# CLAUDE.md

This file provides guidance to Claude Code (claude.ai/code) when working with code in this repository.

## Project Overview

A Hugging Face Spaces app that translates between 418 languages from Table 9 (Section A.1) of Google's [MADLAD-400](https://arxiv.org/pdf/2309.04662) 3B Seq2Seq model. Built with Gradio and deployed on HF Spaces. Falls back to CPU with a warning when no CUDA GPU is available.

## Commands

```bash
# Setup
uv venv --python 3.12
source .venv/bin/activate
uv pip install -r requirements.txt
uv pip install -r requirements-dev.txt

# Run (launches on http://localhost:7860)
python app.py

# Lint and format
ruff check .
ruff format .

# Type check
ty check

# Test
pytest                     # all 48 tests (slow require CUDA + model download)
pytest -m "not slow"       # 38 fast tests only
pytest -m slow             # 10 model tests only (CUDA only)

# Generate language mapping (dev only)
python scripts/generate_langmap.py <path-to-paper.pdf>
```

## Architecture

**`app.py`** — Single-file application with a Google Translate-style layout: top row has two symmetric, filterable, region-sorted language dropdowns (source defaults to "English (en)", target defaults to "French (fr)") with a swap button ("⇄") between them; below that, input textbox with inline clear button and output textbox with copy button side by side. The Translate button spans full width below both textboxes (shows "Translating..." during processing). Ctrl+Enter submits from the input. The model auto-detects source language; the source dropdown is for user reference and the swap button only. Uses `@lru_cache` for lazy loading of the `google/madlad400-3b-mt` tokenizer and model (no download on import). Uses `float16` on CUDA, `float32` on CPU. MPS is not supported (produces garbage output with T5 models). Translation prepends a target language token with a space to the input text (e.g., `<2fr> Hello`) before tokenization and generation. The `@spaces.GPU` decorator allocates GPU on HF Spaces infrastructure.
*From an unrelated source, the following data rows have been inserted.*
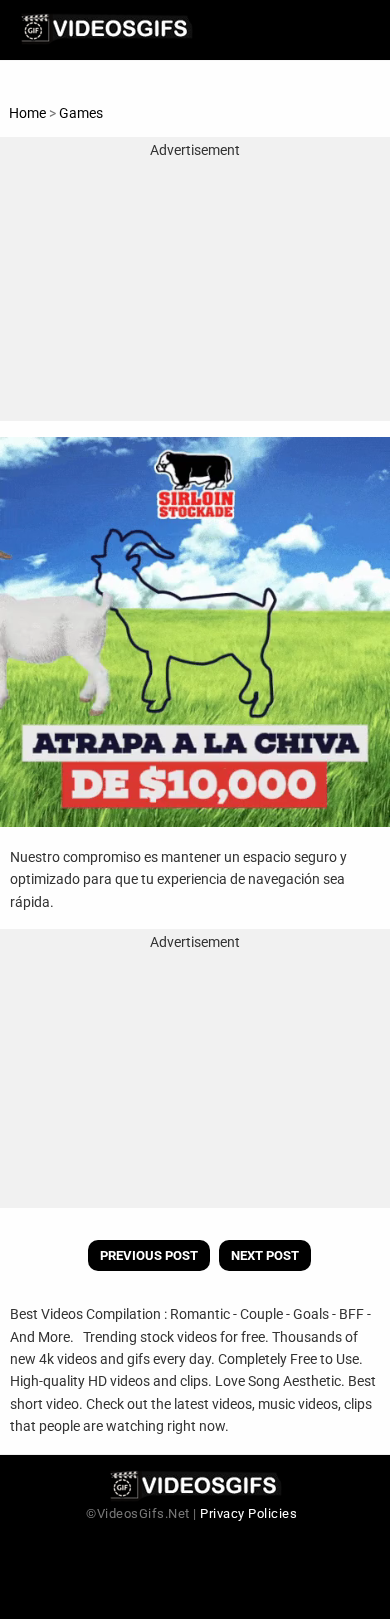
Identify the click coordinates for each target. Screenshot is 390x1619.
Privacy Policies (248, 1513)
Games (81, 113)
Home (27, 113)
**`langmap/`** — Package with `langid_mapping.py`, mapping 418 language tokens to `{"name": ..., "region": ...}` dicts. Auto-generated by `scripts/generate_langmap.py` from Table 9 (Section A.1) of the MADLAD-400 paper. Available languages at runtime are the intersection of this mapping and the model's vocabulary.

**`scripts/`** — `generate_langmap.py` parses the MADLAD-400 paper PDF (Table 9, pages 16-22) using pdfplumber and generates the static language mapping with region assignments. Dev-only tool; requires `requirements-dev.txt` dependencies.

**`tests/`** — 48 tests (38 fast, 10 slow). `test_langmap.py` has 10 fast tests for mapping validation (dict shape, regions, spot-checks). `test_app.py` has 28 fast tests (signatures, device fallback, UI layout with symmetric dropdowns, swap button, textbox config, handler wiring, no HTML elements, locale codes, no title) and 10 slow tests (translation with various parameters, language mapping). Slow tests require CUDA and model download; auto-skipped without CUDA.

## Tooling

- **uv** — Python package manager. Used for venv creation and dependency installation from `requirements.txt`. No `pyproject.toml`; `requirements.txt` remains the single source of truth (required by HF Spaces).
- **Ruff** — linter and formatter (`ruff.toml`). Rules: `E`, `F`, `I`, `W`. Line length: 120.
- **ty** — type checker (`ty.toml`). Python 3.12 target.
- **pytest** — test runner (`pytest.ini`). Custom `slow` marker for CUDA-dependent tests.